Hubo un día, allá en 2011, en el que Florentino Pérez no daba crédito a lo que escuchaba. “¿A quién decís que queréis traer? ¿A Pablo Laso?”. Sus interlocutores, los que le proponían ese nombre y ese apellido para ocupar el banquillo del Real Madrid, eran Juan Carlos Sánchez y Alberto Herreros, los responsables de la sección de baloncesto del club. ¿Pero qué mascarada es esta?, le faltó decir al presidente. No entendía cómo los supuestos expertos de la casa eran capaces de proponer a un advenedizo para un puesto de semejante responsabilidad. Venía el Madrid de fracasar con Ettore Messina, tan científico él, tan metódico, tan doctor honoris causa y, lo que es más importante, tan bien vestido. El mismo Messina que consideraba que Felipe Reyes era una rémora deportiva y moral para el vestuario, que Sergio Rodríguez y su magia harían bien en buscarse la vida en Málaga y que a Sergio Llull no se le podía dar la dirección del equipo so pena de convertir cada partido en una ruleta rusa. Alguien aconsejó a Florentino Pérez que hiciera caso a los profesionales, que bastante tenía él con volcar su ignota sabiduría en el fútbol.

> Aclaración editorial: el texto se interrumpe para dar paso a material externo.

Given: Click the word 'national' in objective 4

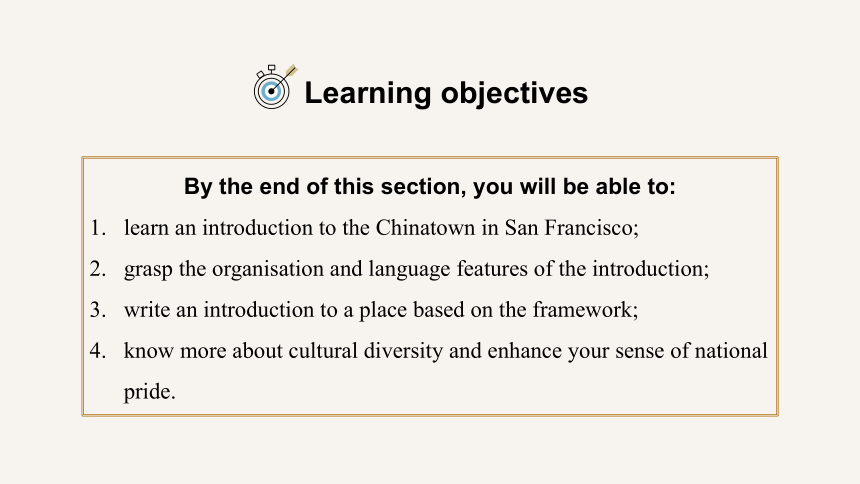Looking at the screenshot, I should click(731, 351).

Es de sobra conocido lo que desde entonces ha ocurrido en el Real Madrid de basket, ese equipo que en menos de seis años ha disputado 17 finales y ha conquistado 13 títulos, el último ayer en la Copa del Rey. Pero con ser deslumbrantes esas cifras, no son comparables a las sensaciones que durante estos años ha transmitido el equipo, que ha puesto boca abajo el baloncesto europeo. Ese baloncesto al que un grupo de cotizados entrenadores habían llevado al más absoluto letargo. Entrenadores, todos, de enorme valía y multidoctorados, ya saben, Maljkovic, Ivkovic y muchos otros acabados en vic, alumnos ilustres de la escuela yugoslava a la que traicionaron en pos del resultadismo más rancio. Todavía duele recordar finales de la Copa de Europa como aquella del año 93 en la que el Limoges que dirigía Bozidar Maljkovic derrotó a la Benetton (59-55) en un bodrio que muchos calificaron como la más bella catequesis defensiva y que el entrenador del perdedor, el croata Peter Skansi, explicó así: “Hoy ha muerto el baloncesto”.

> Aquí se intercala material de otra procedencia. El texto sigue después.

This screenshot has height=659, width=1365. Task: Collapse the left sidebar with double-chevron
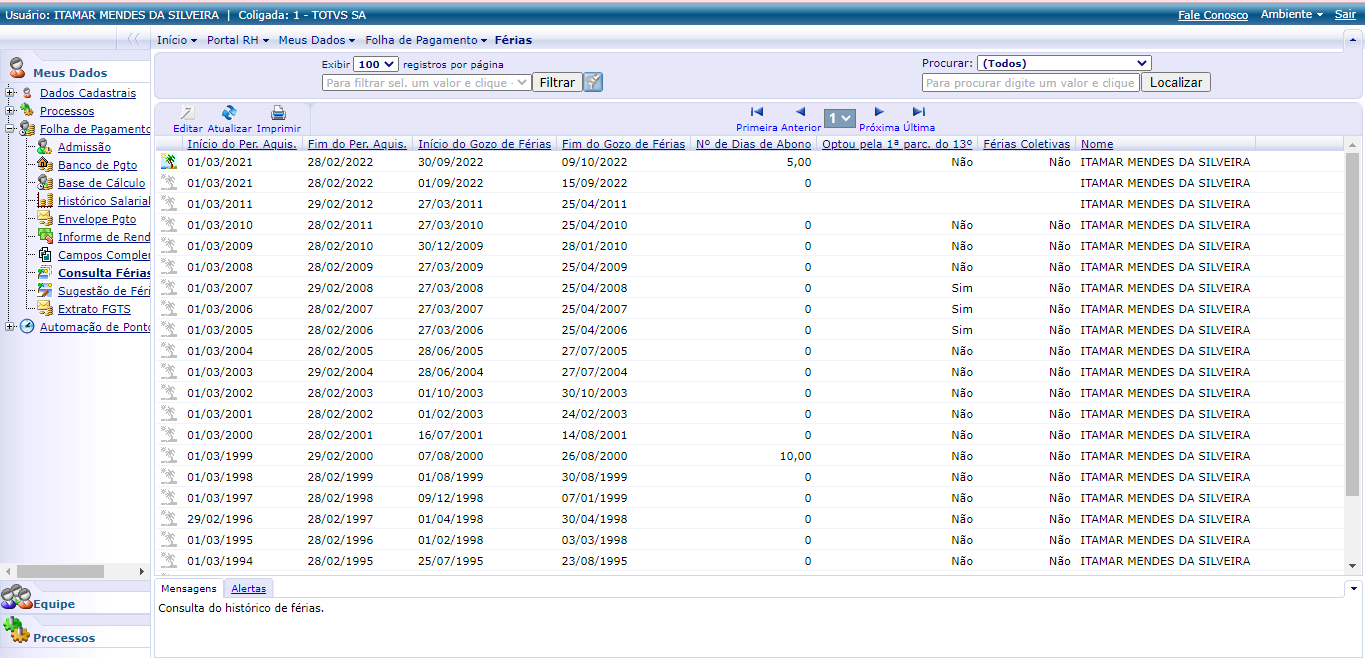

Son culpables Laso y el Madrid de haber sacado brillo a un deporte enmohecido entre pizarras. De obligar al rival a irse a una puntuación lo más alta posible para derrotarles. Muchos lo intentan y algunos lo consiguen, aun sabiendo que a este Madrid hay que ganarle varias veces. Porque conviene enterrarle solo si ha muerto. Forman este equipo individuos de muy diversa procedencia pero con una causa común. Bajar los brazos no entra en el guion. Tipos que parecen estar de vuelta, que ya saben lo que es conquistar la gloria mundial, Nocioni, Reyes, Rudy…, pero que disputan cada partido como si no hubiera un mañana. Junto a ellos se ha agigantado un niño que no es que haya salido del cascarón sino que lo ha destrozado. En unos días, Luka Doncic cumplirá 18 años. La NBA le va a poner una alfombra para que emigre. Pero hasta que eso ocurra, el Madrid podrá disfrutar del crío más prometedor que ha dado el baloncesto europeo desde que Drazen Petrovic aprendió a sacar la lengua.

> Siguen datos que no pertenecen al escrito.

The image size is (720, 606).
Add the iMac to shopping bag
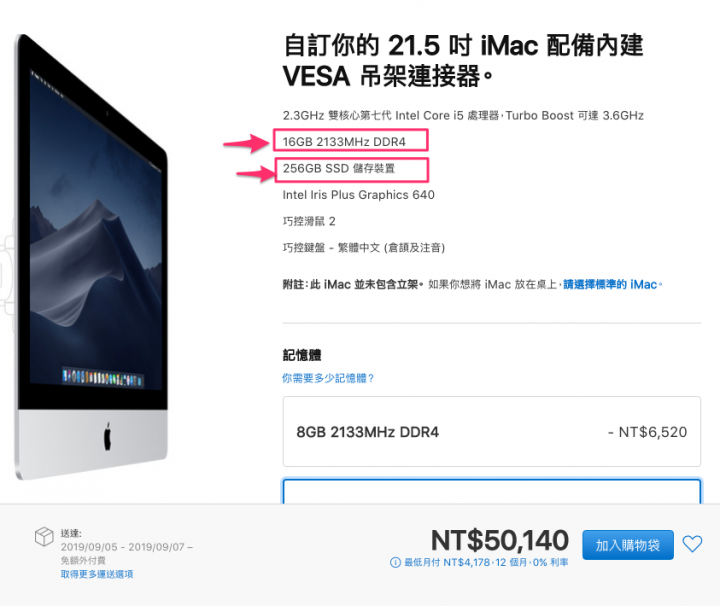coord(628,545)
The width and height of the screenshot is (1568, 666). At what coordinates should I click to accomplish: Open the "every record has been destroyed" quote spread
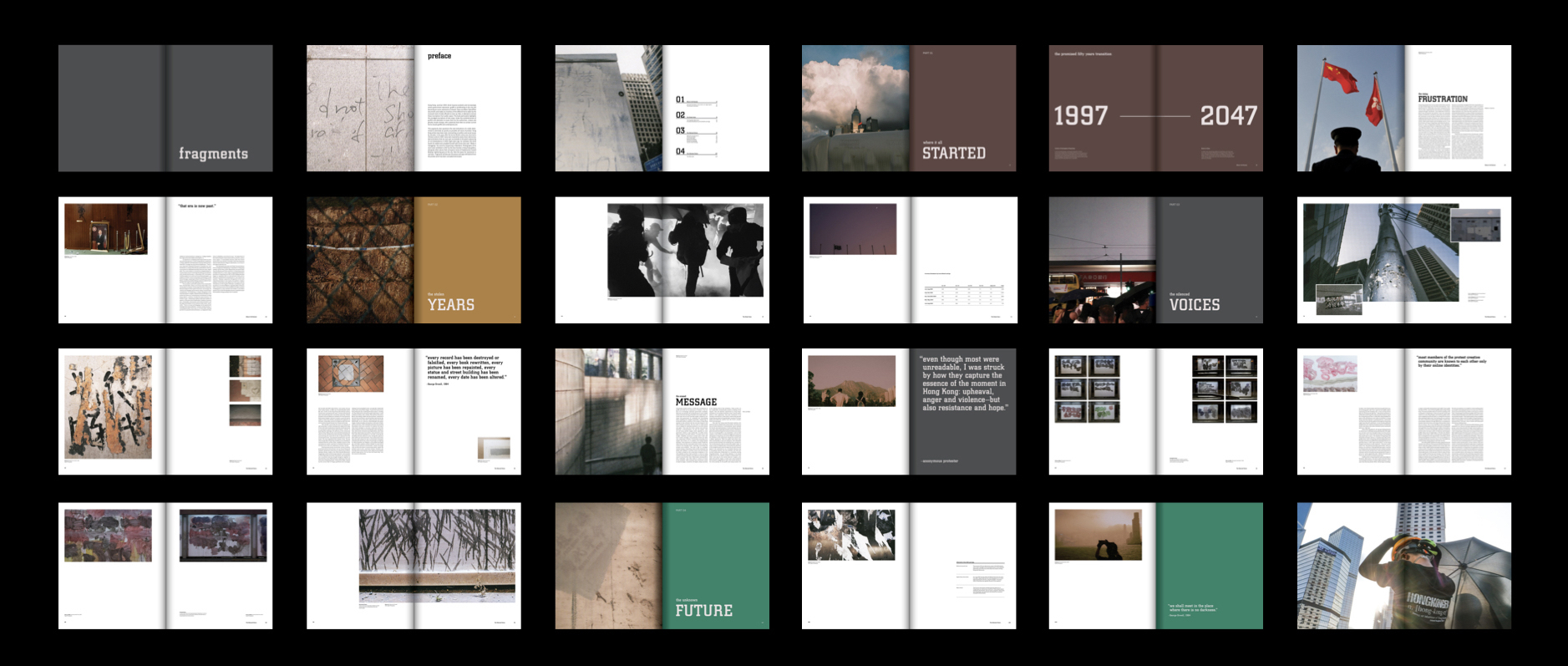click(414, 412)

Domingo, final de la Copa del Rey. Poco más de dos minutos quedan para que acabe el último cuarto. El marcador anda parejo y el Valencia acogota al Madrid, al que no deja respirar. Es entonces cuando ese chico al que le ha dado por inventar imposibles encadena un triple, un robo de balón, una entrada a canasta y otro triple. Se llama Sergio Llull y es el alma de un equipo que se reinventa cada año a las órdenes de Laso para conseguir algo tan imposible como volver a ser irrepetible.